WHAT THE TASK REQUIRES
Identify the line with "Where should I click to: Click square"; copy word for word that line and every one after it, to the end of the listing. Exclude pictures.

DATASET EXTRACT
******************************

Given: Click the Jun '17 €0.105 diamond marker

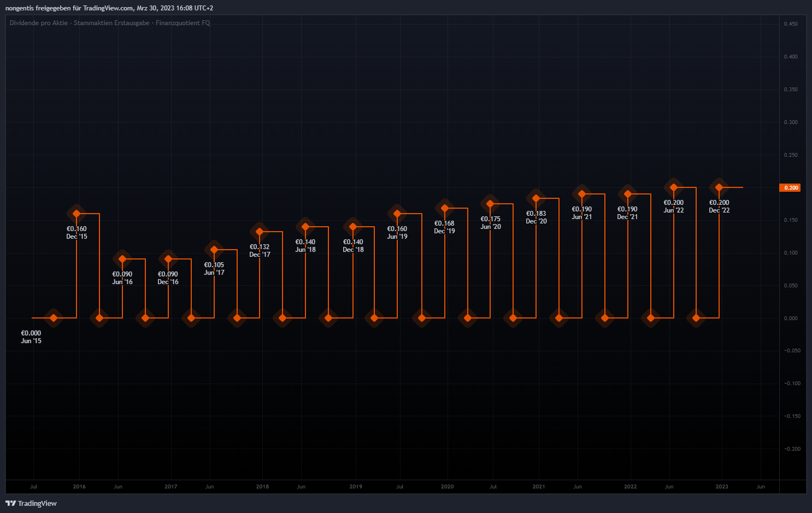Looking at the screenshot, I should coord(214,250).
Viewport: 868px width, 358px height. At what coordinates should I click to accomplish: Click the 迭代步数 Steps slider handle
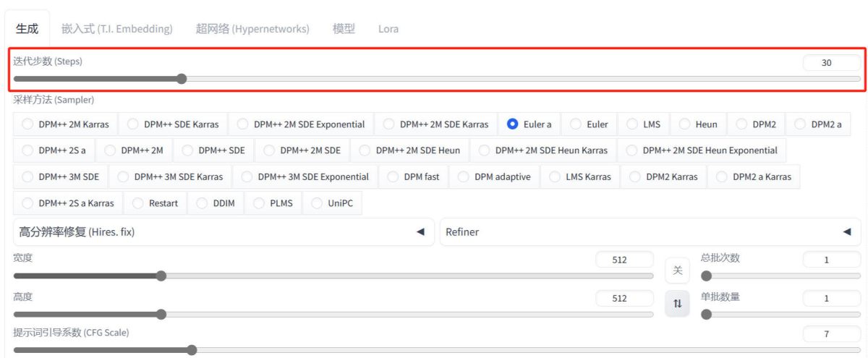182,79
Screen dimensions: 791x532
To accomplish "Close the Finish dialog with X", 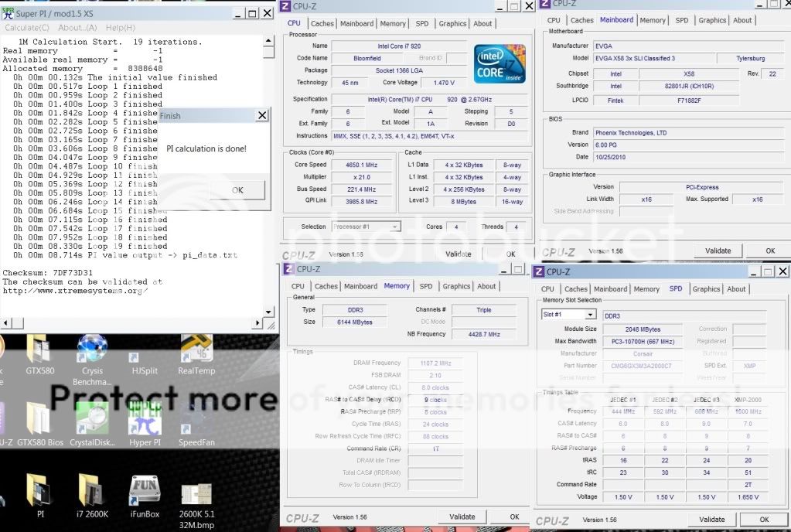I will point(262,115).
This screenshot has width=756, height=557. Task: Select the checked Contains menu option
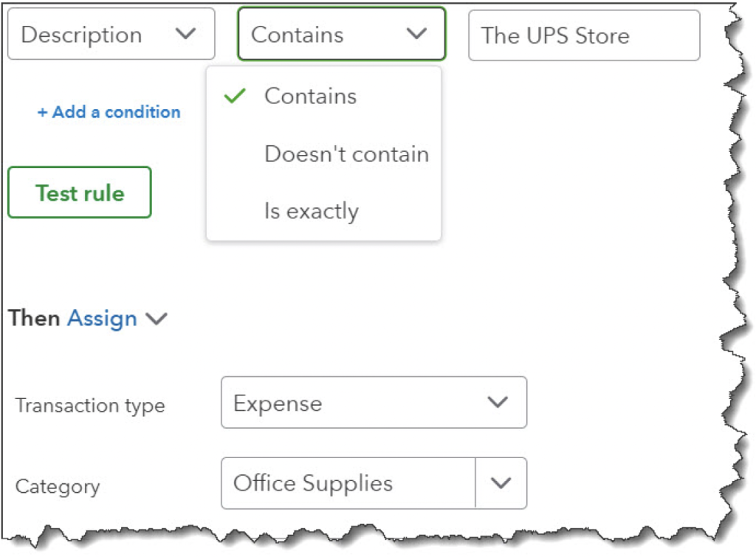[x=323, y=96]
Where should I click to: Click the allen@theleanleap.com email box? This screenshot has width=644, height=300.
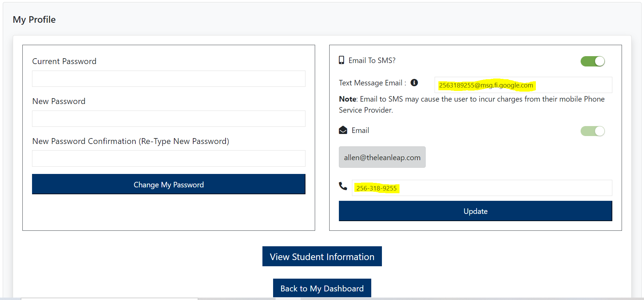tap(382, 157)
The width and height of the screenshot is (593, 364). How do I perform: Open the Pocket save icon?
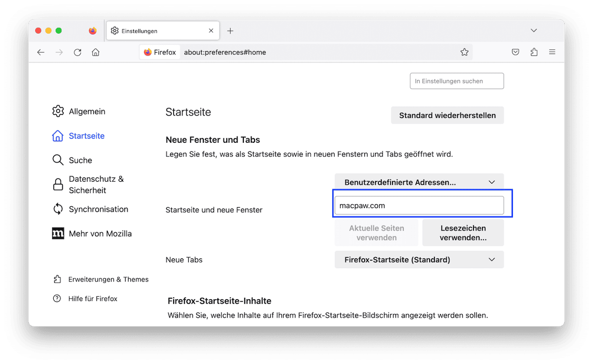tap(515, 52)
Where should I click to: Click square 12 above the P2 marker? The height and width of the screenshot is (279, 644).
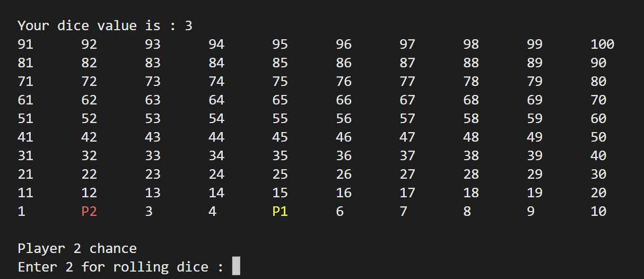point(89,193)
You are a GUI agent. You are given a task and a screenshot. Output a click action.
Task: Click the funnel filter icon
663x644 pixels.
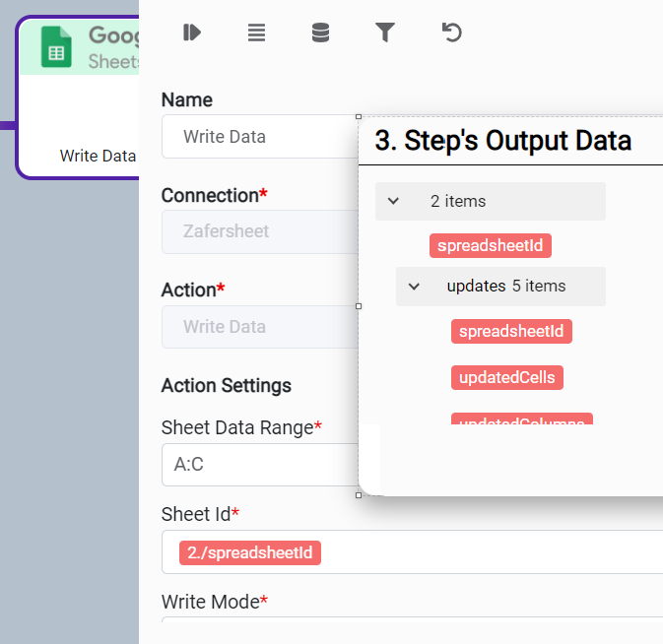click(x=385, y=32)
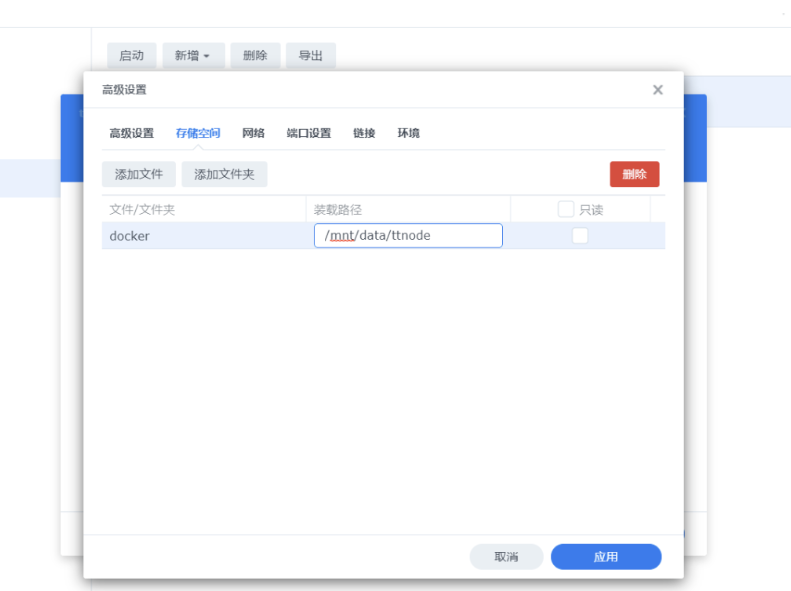The image size is (791, 591).
Task: Toggle the 只读 header checkbox
Action: [x=566, y=210]
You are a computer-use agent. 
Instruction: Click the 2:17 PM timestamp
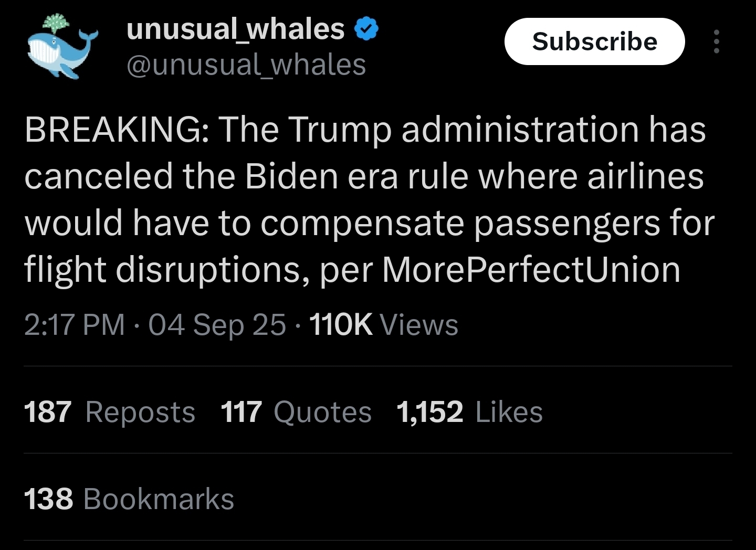click(75, 324)
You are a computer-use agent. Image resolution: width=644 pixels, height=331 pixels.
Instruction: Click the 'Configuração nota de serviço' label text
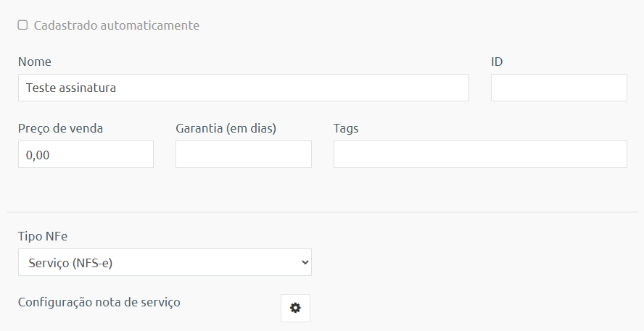coord(99,302)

******************************

ANSWER BOX
Where should I click to: Click square 12 above the P2 marker? The height and width of the screenshot is (279, 644).
point(89,193)
You are a GUI agent. You are given a task and a screenshot. Output a click action.
Task: Click the funnel filter icon
663x644 pixels.
click(x=385, y=32)
The image size is (791, 591).
Task: Toggle the 只读 header checkbox
Action: [x=566, y=210]
You are a computer-use agent. 
Instruction: Click the 2:17 PM timestamp
click(75, 324)
You are a computer-use agent. Image resolution: width=644 pixels, height=331 pixels.
Instruction: Click the 'Configuração nota de serviço' label text
coord(99,302)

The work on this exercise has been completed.